The State – 10/18/22

Rachel Fulton

Today’s weather forecast is predicting cloudy with rain and possible snow in the morning which will change to all rain in the afternoon with a high of 41 degrees and a low of 37 degrees.

Board will immediately seek interim president

In a statement to The State News, the Board of Trustees said it will begin its search for an interim president immediately, following President Samuel L. Stanley Jr.’s resignation notice on Oct. 13.

Stanley gave the board a 90-day notice. His official resignation will take place on Jan. 11, 2023. The board said it expects Stanley to remain in his position for the full 90 days to “make sure steady leadership is in place while a presidential search gets underway.”

“The MSU Board of Trustees is unified in its commitment to having an orderly and smooth transition in university leadership and in its commitment to academic freedom, and to working with university leadership toward the goals outlined in the MSU Strategic Plan 2030,” the statement said.

The search will include outreach to students, faculty, staff and alumni.

“It is our intent to engage in thoughtful deliberation and to make a decision as soon as possible,” the statement said.

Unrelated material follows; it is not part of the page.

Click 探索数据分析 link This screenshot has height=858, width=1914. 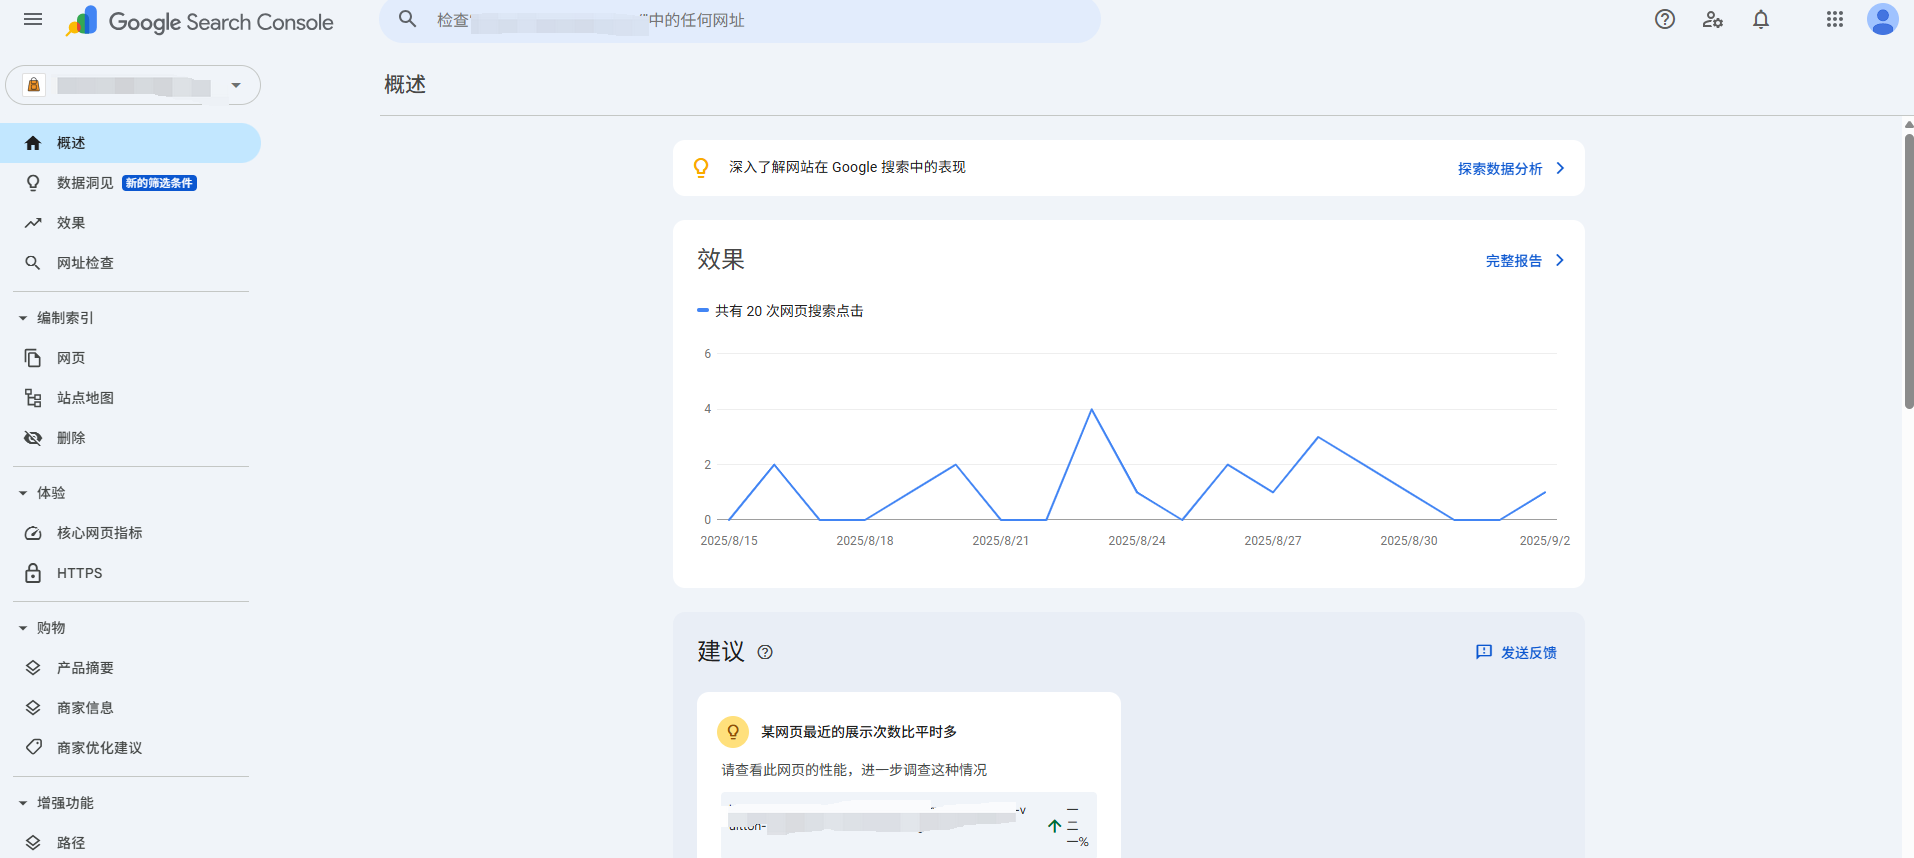(x=1510, y=169)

Slotkin, Nessel and Stabenow attempt to drive student voter turnout at MSU rally

Shailene Kniffin, a retired Lansing resident, spends her days knocking doors, making calls
and stuffing envelopes for Democratic candidates up and down the ballot. But, she believes more involvement from young people is necessary if her candidates are going to win this November.

Kniffin was one of the many community members who spent the afternoon of Sunday, Oct. 16, on the corner of N. Shaw Lane and Farm Lane hearing from U.S. Rep. Elissa Slotkin, Michigan Attorney General Dana Nessel and U.S. Sen. Debbie Stabenow.

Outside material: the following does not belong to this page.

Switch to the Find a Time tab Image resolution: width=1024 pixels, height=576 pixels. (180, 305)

The trio came to MSU’s campus as part of a pre-election push for voter turnout amongst young people, though the majority of the event’s crowd was noticeably older than the target demographic.

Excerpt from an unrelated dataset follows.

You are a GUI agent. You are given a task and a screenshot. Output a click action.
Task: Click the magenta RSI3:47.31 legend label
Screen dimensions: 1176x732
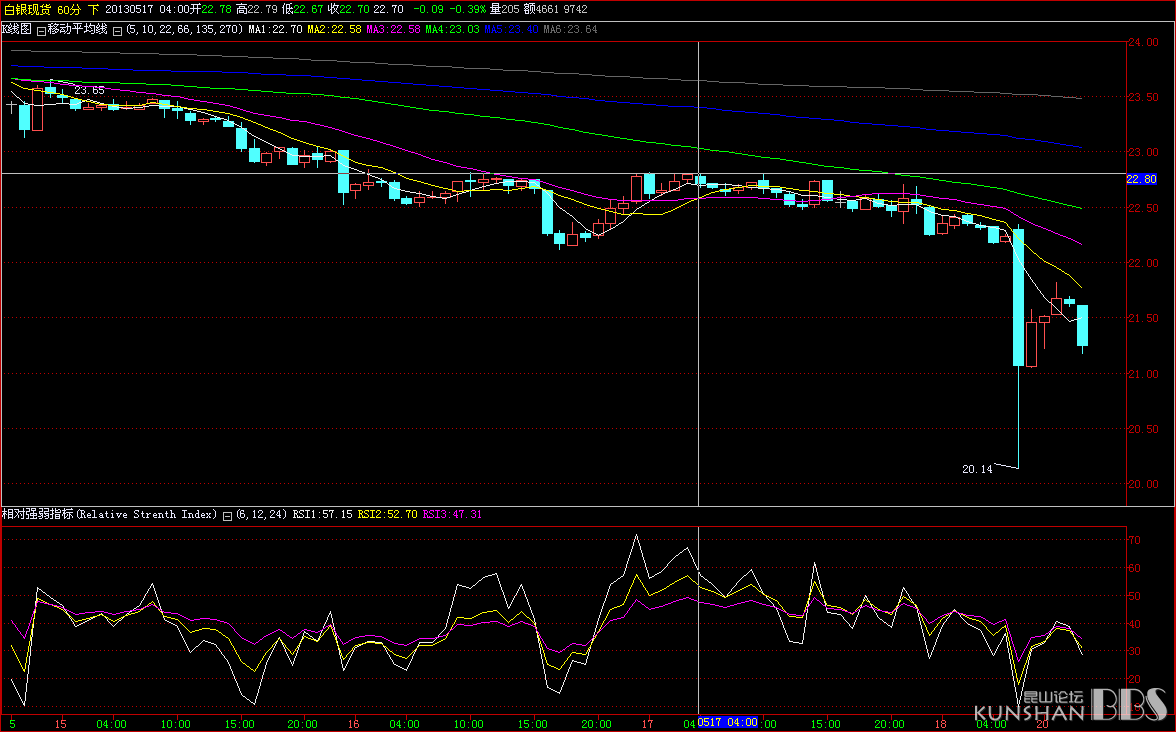452,514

All speakers mentioned the tight margins predicted for Slotkin and Nessel’s races, and emphasized that turnout of MSU students could sway the results.

Slotkin has been attempting to drive student turnout specifically with a voter registration push. She has been paying student-organizers to go door-to-door, registering their peers in MSU dorms. According to Slotkin’s campaign, the program has registered 2,151 students to vote.

Her campaign has been able to work around no-solicitation rules in MSU dorms by seeking out and employing students based on what dorms they live in. In a text message to The State News, MSU spokesperson Dan Olsen confirmed that “residents are able to do voter registration outreach within their own residence halls.”

Frandor CATA riders show varying opinions on bus stop removals

Corr Commercial Real Estate, the owner of Lansing shopping complex Frandor, announced last month it was removing two CATA bus stops on the premises on Oct. 17, citing vagrancy and related concerns. Those who frequent the stops have varied opinions on the removal.

Michigan State University pre-veterinary freshman Maxwell Nisenbaum said he uses the Frandor bus stop every day to take the bus to campus, and said the removal could drastically impact his daily routine.

Not everyone feels so negatively about the removal. HomeGoods employee and Lansing resident Katrina Manke said she’s against stopping service to the shopping center altogether, but thinks removing the bus stop shelters would reduce the amount of “loitering and crime.”

However, Lansing resident Margaret Zetterholm pushed back on Manke’s prediction. She said removal of the bus stops wouldn’t change the frequency of crimes at the shopping center.

Lansing resident and everyday CATA rider Caleb Ligget said the removal of the bus stop shelters wouldn’t change a lot.

“It just wouldn’t be the same if (the bus stop) was removed,” Ligget said.